Most rules already allow you to use the terrain fairly realistically,
and the ones that don’t can be easily modified by agreement of the
players. Our problem as wargamers is that we too seldom take more
than uninspired advantage of the options open to us.
One of the most enjoyable battles I have ever fought was an
experiment with Legion miniatures rules on a ping-pong-sized table
covered with remarkably varied terrain. A fort was established at
each end and troops were not revealed until they would be in line of
sight of each other. My Gauls inhabited a forested region and
Romans marched to reach the Gallic hillfort. (The Romans had a
camp on the far—lengthwise- edge of the table.) Naturally, Gauls
waited in ambush in woods along the road. Equally naturally, the
Romans didn’t march on the road—not being fools. Scouting became important, as did issuing new orders and trying to crest the
right hill at the right time to get a shot or melee advantage. Eventually
fighting occurred over walls (both the Gallic fort and Roman camp at
one time or another were attacked), to the discomfort of the attackers.
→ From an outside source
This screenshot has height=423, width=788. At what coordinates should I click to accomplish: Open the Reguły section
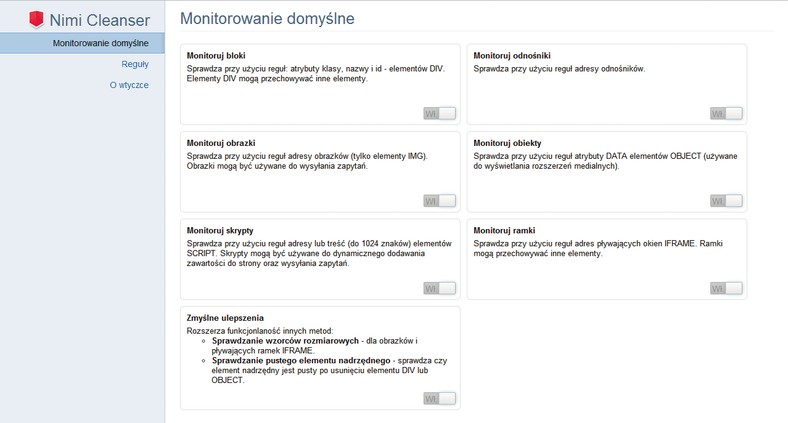[135, 64]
The game had a good sense of flowing with the nature of the land
and the uncertainty of the manner in which the opponent would use
the terrain was refreshingly challenging.
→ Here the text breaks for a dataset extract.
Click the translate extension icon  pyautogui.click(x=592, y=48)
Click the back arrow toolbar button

Having invested heavily in time and money in 25mm armies, I
am not eager to shift to 15’s, but the scope they offer for grand
strategic use of terrain on a limited-size table appeals, and the
opportunities for good generalship would seem to be even greater.
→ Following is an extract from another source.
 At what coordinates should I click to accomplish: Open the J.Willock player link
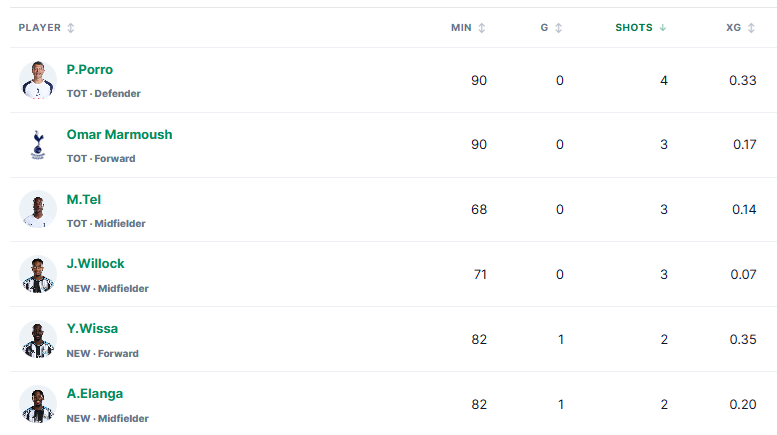95,264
Having spoken throughout this article of “Nature” in terms of
terrain, one more caution is required. Human nature is nature also,
and an army has its own nature as well. Operating in violation of
these natures is as reprehensible and prone to draw down misfortune as misuse of terrain. The obvious example is the use of “barbarian” miniatures armies. They often go into uncontrolled advance
toward the enemy, so rather than try to avoid it, one is often better off
to make those Gauls or Goths close with the enemy as quickly as
they can. Use fairly large units and trade whacks with gusto. You
know you will not be more maneuverable than the opposing regulars, but you can (if the dice rolls go well) hit with the force of a
whirlwind. If that happens in an unexpected place on the enemy’s
front (or flank or rear) you have done all a good general could hope
to do with the troops available.

Playing Metagaming’s Ogre with one super-tank of the future
against powered armor infantry, gravity sleds, and various armored
units, I at first made the mistake of avoiding combat and running
toward the enemy command post, without taking into account “cybertank psychology.” I am more often successful by letting the
unspeakably powerful machine gleefully assault the nearest enemy,
detouring whenever it can run over infantry, smash lesser armor or
launch a missile at a pursuer. It works better than singleminded
beelining because it is more appropriate to the “army” of one
supertank. Good generalship for this game involves spirited aggression.

In both miniatures and board games you may find your French
Napoleonics most successful if you trust their elan. Your British fare
better standing coolly in line firing. These qualities are often built
right into the game in National Characteristics rules. Even where
they exist, you would do well to imitate Wellington and place your
thin red lines behind the crest of a hill out of artillery’s way, and your
French will fight better charging downhill; or if the terrain is rough,
thick swarms of skirmishers may be more to the French taste than
columns up front.

The thing to be gained from all this is a greater zest for your
wargame. Troops acting in harmony with the terrain, and their own
special qualities, will necessarily be more successful than troops that
ignore their surroundings and “inner natures.”
You will find your battles becoming more individual, more compelling, displaying greater variety and at the same time proceeding
more “realistically.” The truism that “no battle plan survives contact
with the enemy” still stands, but taking account of nature will allow
you more often to achieve the apotheosis of United States Civil War
generalship and “hit ’em where they ain’t.”